Problems
- a) Set down the High Country Resources opinion between "Petitions for Review" and "Gould, Circuit Judges.", inclusive, with no changes.
- b) In the records, swap "three-dots menu" for "overflow menu" in the lines between the line holding "The width and height of the screenshot is (395, 196)." and the end of the records, inclusive. Return only those lines, with everything else unchanged.

Text passage

§ §

High Country Resources v. Federal Energy Company

Decision Date14 February 2001
Docket NumberNo. 99-70747,99-70747
Citation255 F.3d 741
Parties(9th Cir. 2001) HIGH COUNTRY RESOURCES AND GLACIER ENERGY COMPANY, PETITIONERS, v. FEDERAL ENERGY REGULATORY COMMISSION, RESPONDENT
CourtU.S. Court of Appeals — Ninth Circuit

Kurt A. Denke, Seattle, Washington, for the petitioners.

Laura J. Vallance, Federal Energy Regulatory Commission, Washington, D.C., for the respondent.

Petitions for Review of an Order of the Federal Energy Regulatory Commission Project Nos. 4376-004; 4437-009

Before: Stephen Reinhardt, Kim McLane Wardlaw, and Ronald M. Gould, Circuit Judges.

The opinion of the court was delivered by: Wardlaw, Circuit Judge

Concurrence by Judge Reinhardt; Partial Concurrence and Partial Dissent by Judge Gould

OPINION

High County Resources ("HCR") and Glacier Energy Company ("Glacier") (collectively "Petitioners") petition for review of two Federal Energy Regulatory Commission ("FERC") orders dismissing their license applications for hydroelectric projects on tributaries of the Skagit River. The orders were based on a 1998 United States Forest Service determination ("1998 determination") that the projects would unreasonably diminish the fishery value of the Skagit Wild and Scenic River Area in violation of Section 7(a) of the Wild and Scenic Rivers Act ("§§ 7(a)"), codified in 16 U.S.C. §§ 1278.

In light of the 1998 determination, FERC concluded that it could not license the proposed projects, and dismissed Petitioners' applications. Petitioners challenge the orders on the ground that FERC's statutory construction of§§ 7(a) is flawed. Glacier also argues that FERC erred by relying on the 1998 determination instead of a previous §§ 7(a) determination prepared by the Forest Service in 1986 ("1986 determination").

We lack jurisdiction under 16 U.S.C. §§ 8251(b) to entertain Petitioners' statutory construction argument because it was neither raised in the administrative proceedings nor in the request for rehearing. We hold that FERC was not bound by the Forest Service's 1986 determination regarding the Diobsud Creek project. We therefore dismiss in part and deny in part the petition.

I. Background
A. Statutory Background

The Federal Power Act ("FPA") requires that a party seeking to construct, operate or maintain a hydroelectric power facility must obtain a license from FERC. See 16 U.S.C. §§ 817. FERC's authority to provide such licenses, however, is not unlimited. Section 7(a) of the Wild and Scenic Rivers Act,1 16 U.S.C. §§ 1278(a), provides that:

[FERC] shall not license the construction of any . . . project works under the [FPA] . . . on or directly affecting any river which is designated . . . as a component of the national wild and scenic rivers system . . . , and no department or agency of the United States shall assist by loan, grant, license, or otherwise in the construction of any water resources project that would have a direct and adverse effect on the values for which such river was established, as determined by the Secretary charged with its administration.

Section 7(a) further states that:

Nothing contained in the foregoing sentence, however, shall preclude licensing of, or assistance to, developments below or above a wild, scenic or recreational river area or on any stream tributary thereto which will not invade the area or unreasonably diminish the scenic, recreational, and fish and wildlife values present in the area [at the time it was designated as a wild and scenic river area].

§ §

Records for processing
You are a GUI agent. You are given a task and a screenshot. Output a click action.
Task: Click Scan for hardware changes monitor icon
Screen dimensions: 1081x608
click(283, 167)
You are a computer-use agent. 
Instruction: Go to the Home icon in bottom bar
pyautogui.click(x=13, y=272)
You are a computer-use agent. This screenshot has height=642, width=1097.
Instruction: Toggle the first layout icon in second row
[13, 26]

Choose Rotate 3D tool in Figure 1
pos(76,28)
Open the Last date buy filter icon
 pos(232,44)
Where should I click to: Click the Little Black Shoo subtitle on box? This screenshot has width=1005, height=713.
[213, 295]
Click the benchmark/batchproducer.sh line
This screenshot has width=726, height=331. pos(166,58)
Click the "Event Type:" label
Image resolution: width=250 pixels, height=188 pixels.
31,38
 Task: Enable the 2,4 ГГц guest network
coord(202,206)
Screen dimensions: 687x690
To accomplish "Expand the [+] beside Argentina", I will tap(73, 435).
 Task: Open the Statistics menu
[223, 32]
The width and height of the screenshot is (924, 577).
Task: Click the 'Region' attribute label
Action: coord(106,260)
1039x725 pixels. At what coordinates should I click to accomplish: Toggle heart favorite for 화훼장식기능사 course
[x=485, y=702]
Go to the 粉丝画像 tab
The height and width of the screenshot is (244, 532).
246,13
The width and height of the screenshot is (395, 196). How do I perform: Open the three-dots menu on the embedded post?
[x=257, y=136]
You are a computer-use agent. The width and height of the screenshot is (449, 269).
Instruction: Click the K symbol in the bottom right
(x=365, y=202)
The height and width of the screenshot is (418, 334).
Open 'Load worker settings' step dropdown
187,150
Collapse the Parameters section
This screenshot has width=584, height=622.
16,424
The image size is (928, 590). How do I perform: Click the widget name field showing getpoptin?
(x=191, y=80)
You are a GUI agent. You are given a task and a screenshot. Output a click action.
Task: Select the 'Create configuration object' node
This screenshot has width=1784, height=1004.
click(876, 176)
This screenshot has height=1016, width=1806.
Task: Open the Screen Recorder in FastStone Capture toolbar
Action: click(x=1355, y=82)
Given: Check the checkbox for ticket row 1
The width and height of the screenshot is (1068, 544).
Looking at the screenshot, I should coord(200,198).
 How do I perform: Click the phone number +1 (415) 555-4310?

§ §

Final answers
- a)
Petitions for Review of an Order of the Federal Energy Regulatory Commission Project Nos. 4376-004; 4437-009

Before: Stephen Reinhardt, Kim McLane Wardlaw, and Ronald M. Gould, Circuit Judges.

- b)
The width and height of the screenshot is (395, 196). How do I perform: Open the overflow menu on the embedded post?
[x=257, y=136]
You are a computer-use agent. The width and height of the screenshot is (449, 269).
Instruction: Click the K symbol in the bottom right
(x=365, y=202)
The height and width of the screenshot is (418, 334).
Open 'Load worker settings' step dropdown
187,150
Collapse the Parameters section
This screenshot has width=584, height=622.
16,424
The image size is (928, 590). How do I perform: Click the widget name field showing getpoptin?
(x=191, y=80)
You are a GUI agent. You are given a task and a screenshot. Output a click action.
Task: Select the 'Create configuration object' node
This screenshot has width=1784, height=1004.
click(876, 176)
This screenshot has height=1016, width=1806.
Task: Open the Screen Recorder in FastStone Capture toolbar
Action: click(x=1355, y=82)
Given: Check the checkbox for ticket row 1
The width and height of the screenshot is (1068, 544).
Looking at the screenshot, I should coord(200,198).
 How do I perform: Click the phone number +1 (415) 555-4310?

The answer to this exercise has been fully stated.